Pasco Sheriff deputy Barry Nixon, another panelist, many times has witnessed the effects of those driving under the influence of marijuana.
Nixon explained many of his marijuana-related DUI arrests have been those traveling over 100 miles per hour, usually in a 45 mph zone.
“When you smoke marijuana, your heart rate goes up, your pulse goes up,” Nixon said.
“The impairment effects can last in your body for 24 hours. Just like with pain medication or anything, you don’t know how long it’s going to affect you or what it’s going to do. …. You don’t know what it does for you.”
Recreational drugs aren’t the only problems, however.
Drugged driving can also extend to over-the-counter medications and prescription medications, Boh explained.
“The reality is, any medication can affect your ability to drive,” she said.
Her advice is to read prescription labels and consult a pharmacist on how different drugs can affect driving and how it may interact with other medications.
“It’s your responsibility to know whether or not those medications impair you,” Boh said.
“If it makes you dizzy or lightheaded, it’s probably not a good idea to take it and then get behind the wheel of a car. There’s a lot of dangerous interactions that can happen with over-the-counter medications and prescription medications.”
The topic of drug culture also was discussed during the event.
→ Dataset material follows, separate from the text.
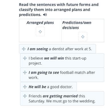Screen dimensions: 109x110
Task: Play the audio speaker icon after instructions
Action: 45,15
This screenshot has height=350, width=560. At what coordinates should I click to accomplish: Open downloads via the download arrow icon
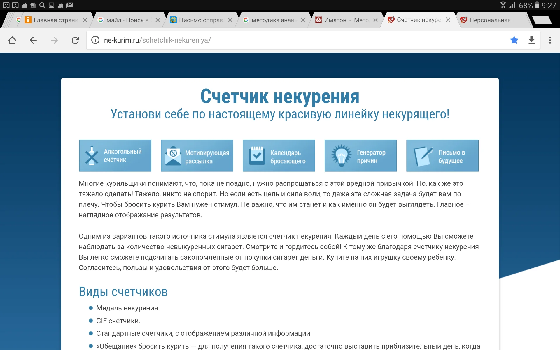(x=532, y=40)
Panelist James Lear set the blame on pop culture, particularly for negatively influencing millennial by glamorizing drug use.
Lear is a medical consultant at Becton Dickinson and has worked in the pharmacy industry for nearly 30 years, with expertise in a drug diversion programming.
“Shun pop culture,” Lear said. “Find somewhere else to find your values from.”
Lear also urged students to look out for each other and not fall into the peer pressure of abusing drugs and alcohol.
In the event of drug or alcohol use, he advised students to call a cab or ride-sharing service, like Uber or Lyft, instead of getting behind the wheel. “There’s no excuse to not make sure you have a safe way home,” he said.
Lear also encouraged students to get involved in their community and local politics to influence regulatory measures on public safety issues.
“Change your world. Change the way you live in it, and be an influence for good,” Lear said.
Since that tragic day in 2015, the Leonard family created a website, StopDruggedDriving.net, to educate and raise awareness about drugged driving and drugged driving fatalities, as well as provide resources for those struggling with addiction. They’ve also been advocates for strengthening penalties for drugged driving.
“Our prayer is that one day drugged driving will cease to exist and other families will never have to put up with the tragic loss of loved ones that we have,” Tammy Leonard said.